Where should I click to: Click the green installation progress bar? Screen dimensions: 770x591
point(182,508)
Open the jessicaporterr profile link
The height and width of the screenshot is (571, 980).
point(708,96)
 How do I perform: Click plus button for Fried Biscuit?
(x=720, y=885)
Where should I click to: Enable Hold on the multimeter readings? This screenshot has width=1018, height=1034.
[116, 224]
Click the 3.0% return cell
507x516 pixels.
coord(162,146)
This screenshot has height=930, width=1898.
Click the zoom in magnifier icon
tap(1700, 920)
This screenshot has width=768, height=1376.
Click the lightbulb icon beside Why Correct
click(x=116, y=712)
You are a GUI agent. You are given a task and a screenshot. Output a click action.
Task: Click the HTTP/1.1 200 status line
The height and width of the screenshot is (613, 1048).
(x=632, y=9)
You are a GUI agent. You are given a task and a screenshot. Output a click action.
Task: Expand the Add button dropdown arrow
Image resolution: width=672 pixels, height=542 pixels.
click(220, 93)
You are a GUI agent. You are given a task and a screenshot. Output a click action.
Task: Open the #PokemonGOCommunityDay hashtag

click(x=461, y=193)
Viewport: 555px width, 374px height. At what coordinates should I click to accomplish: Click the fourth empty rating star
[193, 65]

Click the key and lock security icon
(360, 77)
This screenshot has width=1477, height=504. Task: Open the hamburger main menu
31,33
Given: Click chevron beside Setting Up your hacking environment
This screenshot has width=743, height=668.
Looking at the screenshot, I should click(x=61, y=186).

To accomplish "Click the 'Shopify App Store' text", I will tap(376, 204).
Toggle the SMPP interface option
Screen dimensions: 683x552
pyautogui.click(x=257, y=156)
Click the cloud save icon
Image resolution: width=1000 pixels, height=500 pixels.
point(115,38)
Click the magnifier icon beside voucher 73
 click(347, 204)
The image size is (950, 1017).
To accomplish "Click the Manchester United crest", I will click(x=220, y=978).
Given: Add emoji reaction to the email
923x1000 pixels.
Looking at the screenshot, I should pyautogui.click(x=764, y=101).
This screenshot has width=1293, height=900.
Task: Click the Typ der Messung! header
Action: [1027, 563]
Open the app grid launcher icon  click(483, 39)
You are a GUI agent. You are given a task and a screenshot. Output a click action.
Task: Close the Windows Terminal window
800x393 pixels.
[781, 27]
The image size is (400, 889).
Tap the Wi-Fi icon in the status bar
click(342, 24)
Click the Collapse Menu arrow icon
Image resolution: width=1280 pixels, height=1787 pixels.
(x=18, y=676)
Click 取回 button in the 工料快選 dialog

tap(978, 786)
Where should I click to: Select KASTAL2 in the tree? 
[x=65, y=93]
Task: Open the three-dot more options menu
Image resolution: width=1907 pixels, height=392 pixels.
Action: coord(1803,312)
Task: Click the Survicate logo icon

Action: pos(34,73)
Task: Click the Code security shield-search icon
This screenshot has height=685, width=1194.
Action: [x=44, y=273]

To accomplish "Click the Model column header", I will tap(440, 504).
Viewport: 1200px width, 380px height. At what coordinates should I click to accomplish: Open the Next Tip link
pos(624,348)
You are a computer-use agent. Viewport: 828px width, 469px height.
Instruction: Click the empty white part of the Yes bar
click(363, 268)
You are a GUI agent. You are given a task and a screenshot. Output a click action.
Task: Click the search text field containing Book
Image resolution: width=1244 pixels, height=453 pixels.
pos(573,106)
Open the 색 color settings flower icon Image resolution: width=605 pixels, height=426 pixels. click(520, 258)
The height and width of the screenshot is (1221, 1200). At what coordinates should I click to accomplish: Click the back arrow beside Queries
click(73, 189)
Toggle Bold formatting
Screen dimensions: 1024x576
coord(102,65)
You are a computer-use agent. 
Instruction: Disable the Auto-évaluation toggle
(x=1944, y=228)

━━━━━━━━━━━━━━━━

Try it: Retype each record, matching it exactly.

Solution to this exercise:
Where should I click to: Click the green installation progress bar? Screen dimensions: 770x591
point(182,508)
Open the jessicaporterr profile link
The height and width of the screenshot is (571, 980).
point(708,96)
 How do I perform: Click plus button for Fried Biscuit?
(x=720, y=885)
Where should I click to: Enable Hold on the multimeter readings? This screenshot has width=1018, height=1034.
[116, 224]
Click the 3.0% return cell
507x516 pixels.
coord(162,146)
This screenshot has height=930, width=1898.
Click the zoom in magnifier icon
tap(1700, 920)
This screenshot has width=768, height=1376.
Click the lightbulb icon beside Why Correct
click(x=116, y=712)
You are a GUI agent. You are given a task and a screenshot. Output a click action.
Task: Click the HTTP/1.1 200 status line
The height and width of the screenshot is (613, 1048).
(x=632, y=9)
You are a GUI agent. You are given a task and a screenshot. Output a click action.
Task: Expand the Add button dropdown arrow
Image resolution: width=672 pixels, height=542 pixels.
click(220, 93)
You are a GUI agent. You are given a task and a screenshot. Output a click action.
Task: Open the #PokemonGOCommunityDay hashtag

click(x=461, y=193)
Viewport: 555px width, 374px height. At what coordinates should I click to accomplish: Click the fourth empty rating star
[193, 65]

Click the key and lock security icon
(360, 77)
This screenshot has width=1477, height=504. Task: Open the hamburger main menu
31,33
Given: Click chevron beside Setting Up your hacking environment
This screenshot has width=743, height=668.
Looking at the screenshot, I should click(x=61, y=186).

To accomplish "Click the 'Shopify App Store' text", I will tap(376, 204).
Toggle the SMPP interface option
Screen dimensions: 683x552
pyautogui.click(x=257, y=156)
Click the cloud save icon
Image resolution: width=1000 pixels, height=500 pixels.
point(115,38)
Click the magnifier icon beside voucher 73
 click(347, 204)
The image size is (950, 1017).
To accomplish "Click the Manchester United crest", I will click(x=220, y=978).
Given: Add emoji reaction to the email
923x1000 pixels.
Looking at the screenshot, I should pyautogui.click(x=764, y=101).
This screenshot has width=1293, height=900.
Task: Click the Typ der Messung! header
Action: [1027, 563]
Open the app grid launcher icon  click(483, 39)
You are a GUI agent. You are given a task and a screenshot. Output a click action.
Task: Close the Windows Terminal window
800x393 pixels.
[781, 27]
The image size is (400, 889).
Tap the Wi-Fi icon in the status bar
click(342, 24)
Click the Collapse Menu arrow icon
Image resolution: width=1280 pixels, height=1787 pixels.
(x=18, y=676)
Click 取回 button in the 工料快選 dialog

tap(978, 786)
Where should I click to: Select KASTAL2 in the tree? 
[x=65, y=93]
Task: Open the three-dot more options menu
Image resolution: width=1907 pixels, height=392 pixels.
Action: coord(1803,312)
Task: Click the Survicate logo icon

Action: pos(34,73)
Task: Click the Code security shield-search icon
This screenshot has height=685, width=1194.
Action: [x=44, y=273]

To accomplish "Click the Model column header", I will tap(440, 504).
Viewport: 1200px width, 380px height. At what coordinates should I click to accomplish: Open the Next Tip link
pos(624,348)
You are a computer-use agent. Viewport: 828px width, 469px height.
Instruction: Click the empty white part of the Yes bar
click(363, 268)
You are a GUI agent. You are given a task and a screenshot. Output a click action.
Task: Click the search text field containing Book
Image resolution: width=1244 pixels, height=453 pixels.
pos(573,106)
Open the 색 color settings flower icon Image resolution: width=605 pixels, height=426 pixels. click(520, 258)
The height and width of the screenshot is (1221, 1200). At what coordinates should I click to accomplish: Click the back arrow beside Queries
click(73, 189)
Toggle Bold formatting
Screen dimensions: 1024x576
coord(102,65)
You are a computer-use agent. 
Instruction: Disable the Auto-évaluation toggle
(x=1944, y=228)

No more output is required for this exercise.